Baekhyun llama su nombre y Chanyeol reconoce su voz inmediatamente, saltando con sorpresa, volteándose en la dirección en la que Baekhyun estaba, y saludando con la mano.

—¡Llegas tarde! —acusa bromista, y Baekhyun se ríe, caminando hacia él.

—Me contaste antes, ¿no? —Baekhyun respira mientras se detiene frente a su viejo amigo, su amado, su estrella primaria. —Sobre tu estrella favorita.

—¿Qué pasa con ella? —pregunta Chanyeol curioso, con el cielo despejado reflejado dolorosamente en sus invidentes ojos.

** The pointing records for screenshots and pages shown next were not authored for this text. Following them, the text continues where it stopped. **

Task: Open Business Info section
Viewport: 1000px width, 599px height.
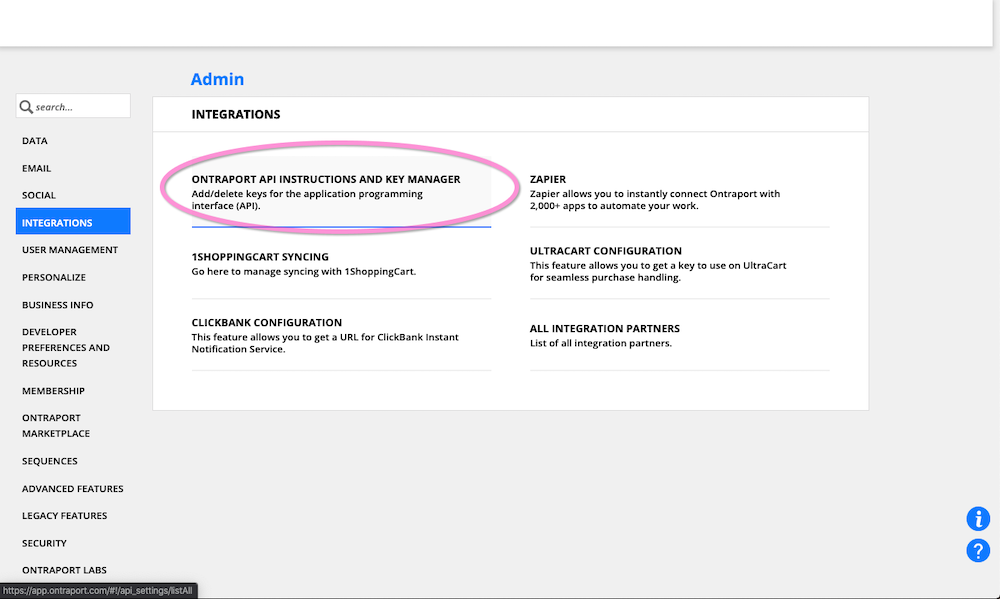Action: (58, 305)
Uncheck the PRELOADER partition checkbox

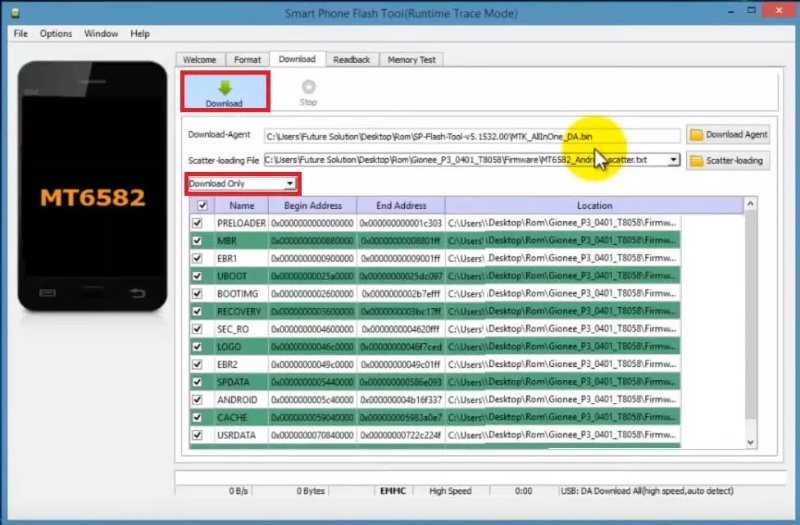click(x=197, y=223)
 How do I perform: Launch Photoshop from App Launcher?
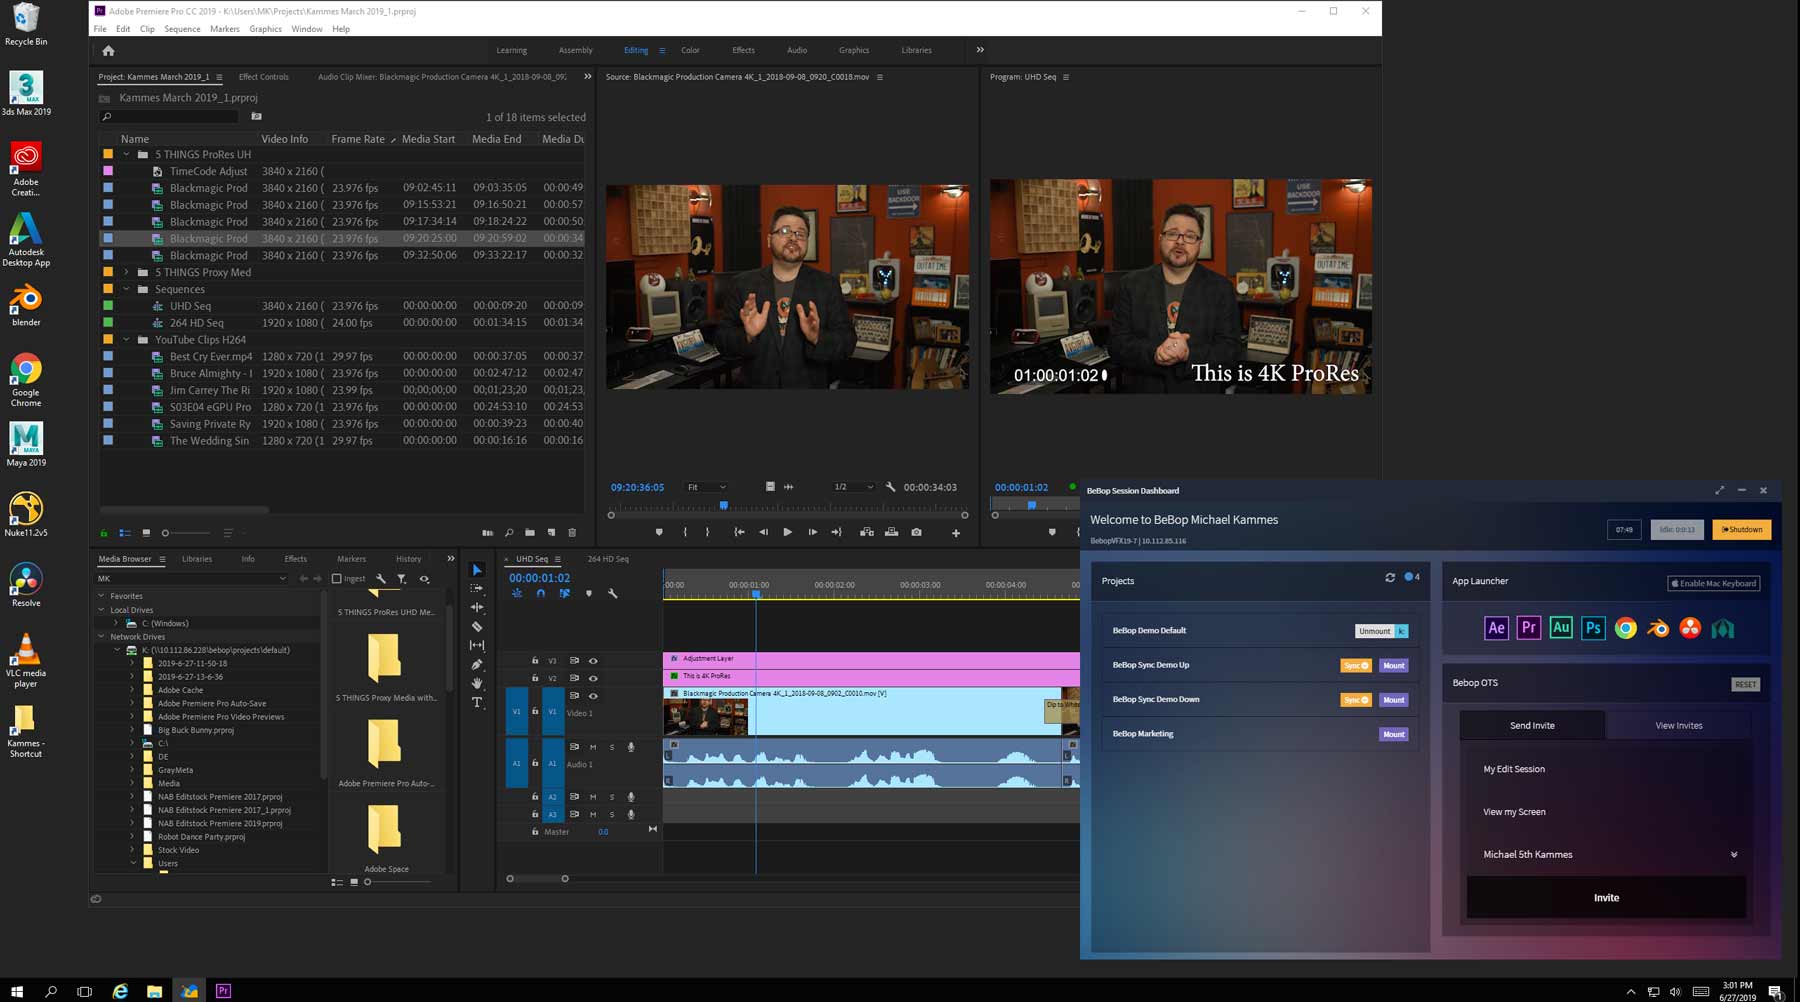[1593, 628]
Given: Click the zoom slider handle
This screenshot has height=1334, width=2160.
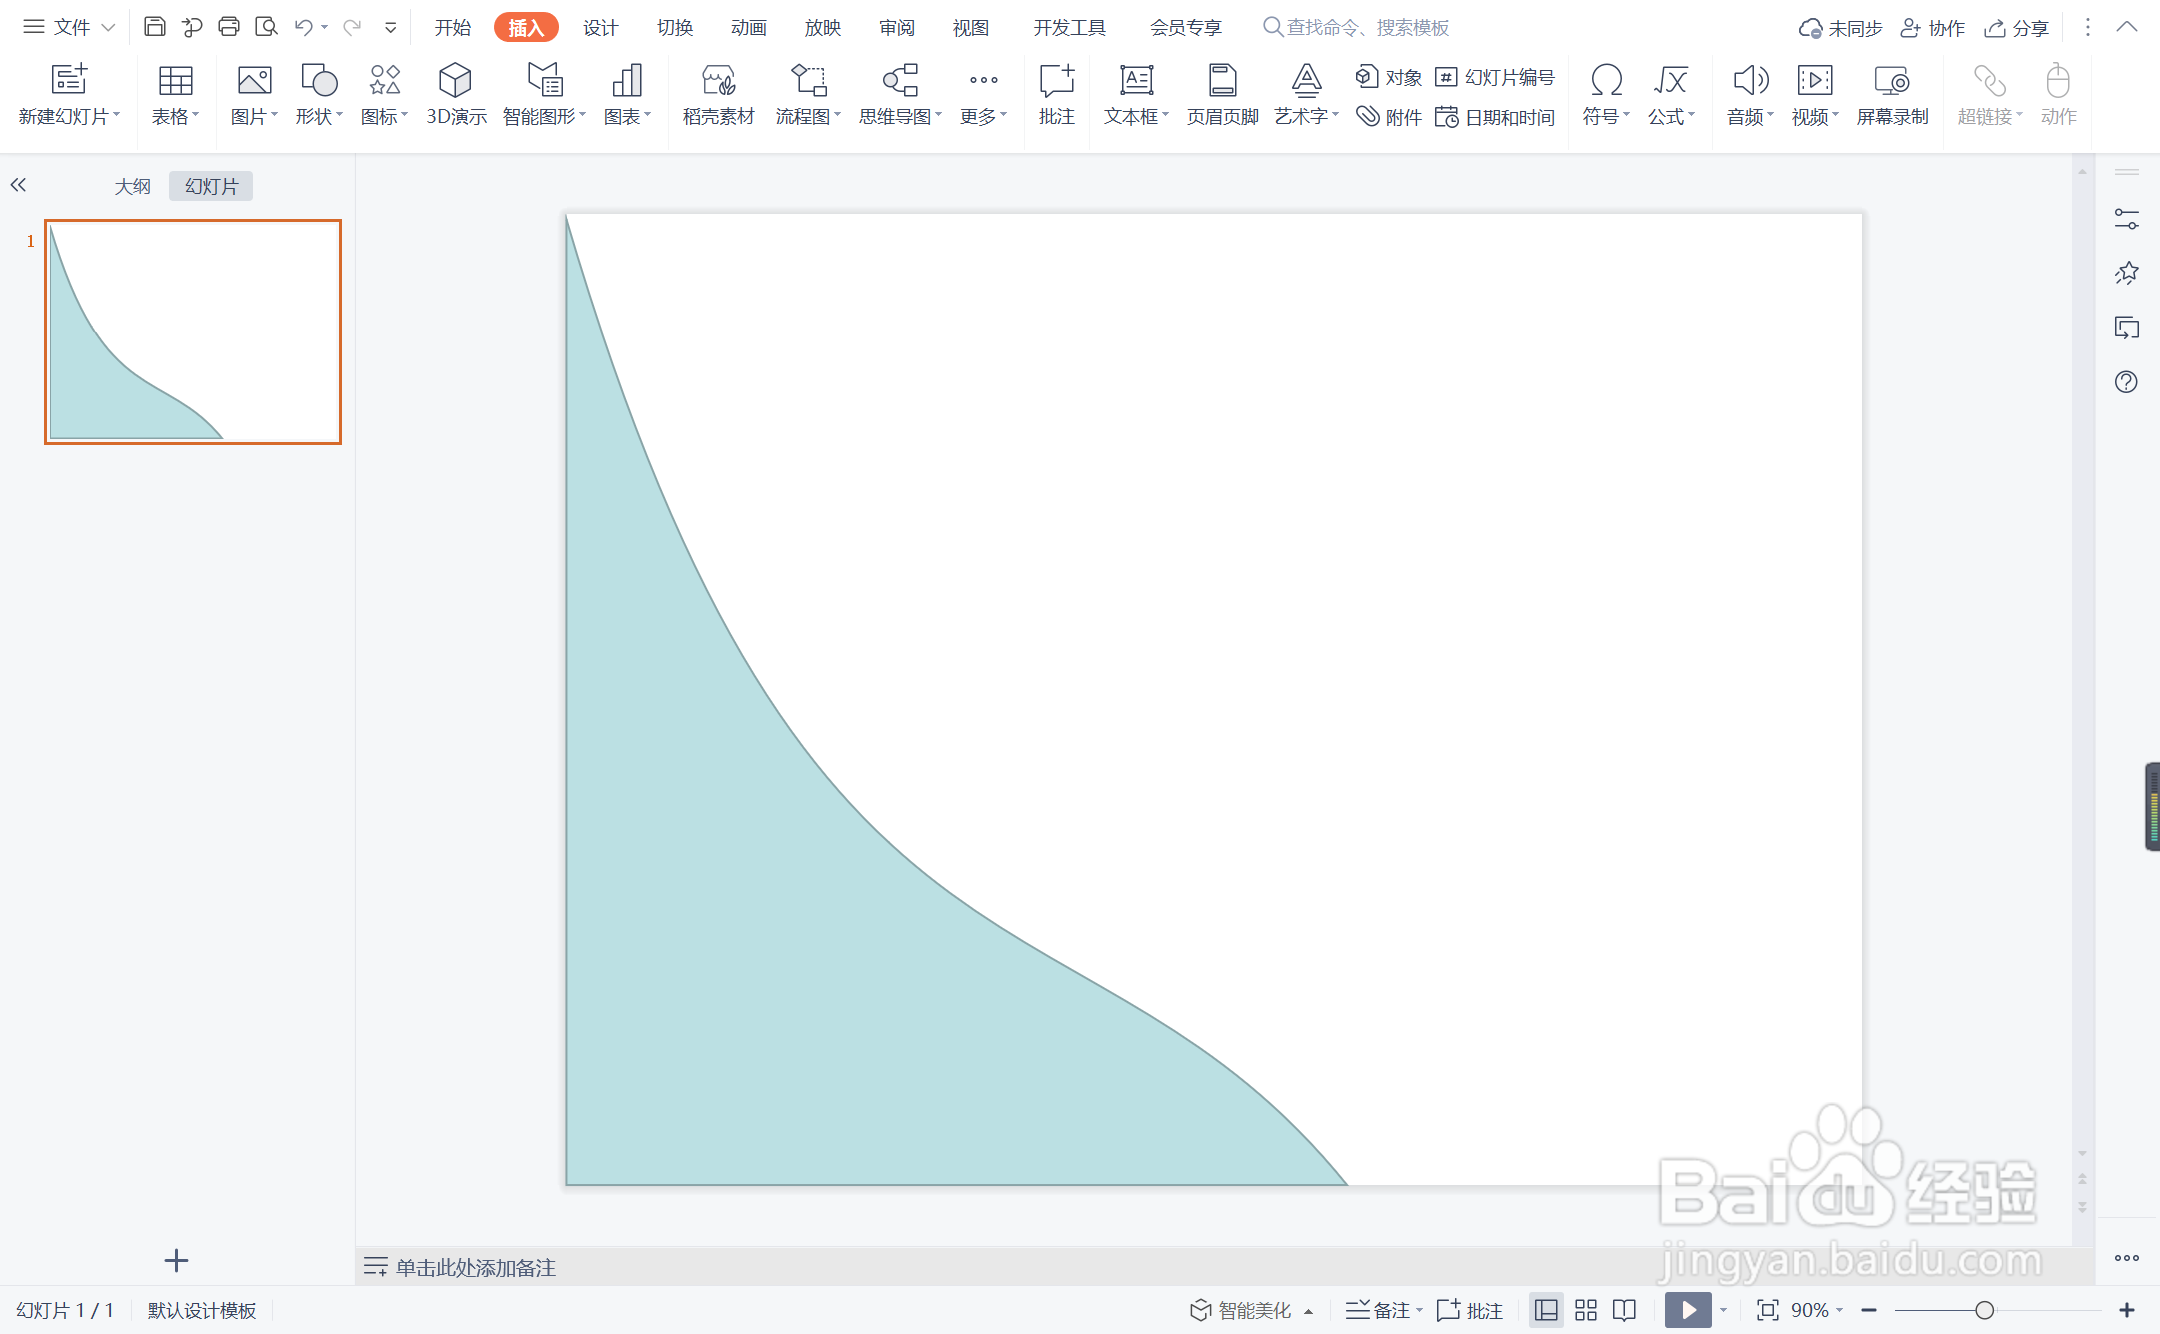Looking at the screenshot, I should pyautogui.click(x=1984, y=1310).
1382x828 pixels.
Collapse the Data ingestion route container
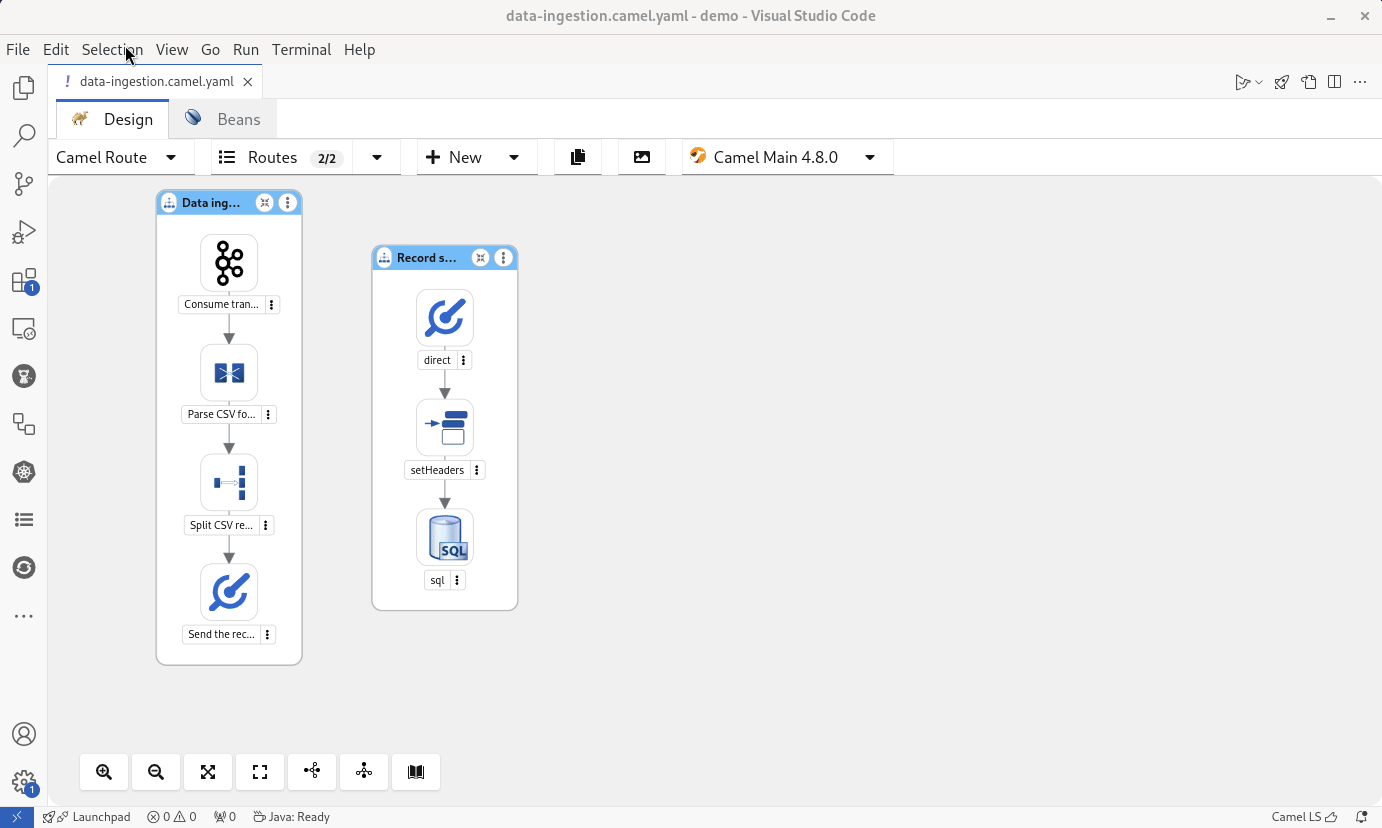tap(264, 202)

Baekhyun mete la mano en un bolsillo y extrae una hoja de papel doblada, con sus plegadas líneas prominentes, rasgada en los bordes por haber sido doblada y desdoblada incontables veces, desgastada hasta un punto cercano a la desintegración. Toma la mano izquierda de Chanyeol y presiona el papel en su palma, dibujando con el dedo índice la forma de la constelación de Virgo en su antebrazo y terminando con su más brillante estrella, Spica.

Oye a Chanyeol tomar un profundo, lento aliento mientras las piezas encajan en su mente, recordando las palabras exactas que le había dicho a Baekhyun cuando aún eran unos adolescentes: «… Dos estrellas que orbitan alrededor de un centro de gravedad en común para formar un todo singular». Y Chanyeol no sabe bien cómo reaccionar, parado allí inútilmente, inmóvil mientras abre y cierra la boca y trata de formar frases coherentes en su cerebro.

—Te he extrañado. —Baekhyun suspira mientras da un paso hacia adelante, enterrando su nariz en el espacio que había sido siempre suyo, y sólo suyo. —Chanyeol.

» Y todavía soy muy pequeño como para cargarte. —Ríe, con el rostro presionado contra aquellas familiares clavículas y sus ojos cerrados, disfrutando la calidez del hogareño abrazo de Chanyeol; las manos de éste se habían movido instintivamente para rodear la cintura de Baekhyun, a pesar de su temporal congelamiento intelectual. —Pero siempre podemos caminar juntos.

—T-tengo miedo, Baekhyun. —Las vacilantes palabras salen y Baekhyun asiente, cerrando sus ojos mientras Chanyeol aparta por un momento sus encallecidas y familiares manos y las mueve para recorrerle el rostro, dejándolas en su cuello.

—También yo, Chanyeol, y tampoco sé qué hacer. Pero estaremos bien —susurra Baekhyun tranquilizadoramente en su oído, frotándole la espalda con las manos y tratando de reconfortar a Chanyeol, mientras éste se ahoga y gimotea y se aferra a él, como si el abrazarlo más fuerte fuera a compensarlo por todo el tiempo perdido.

Chanyeol asiente, aún sollozando mientras Baekhyun, sonriendo, le quita de su firme agarre el bastón blanco y lo reemplaza con su mano propia. Curva los largos dedos de Chanyeol sobre los suyos y se sujeta a su brazo, riendo animadamente cuando una brisa particularmente fría causa que Chanyeol estornude. Y caminan juntos, uno al lado del otro, con sus pasos sincronizándose naturalmente como solían hacer en incontables ocasiones, todos aquellos años anteriores.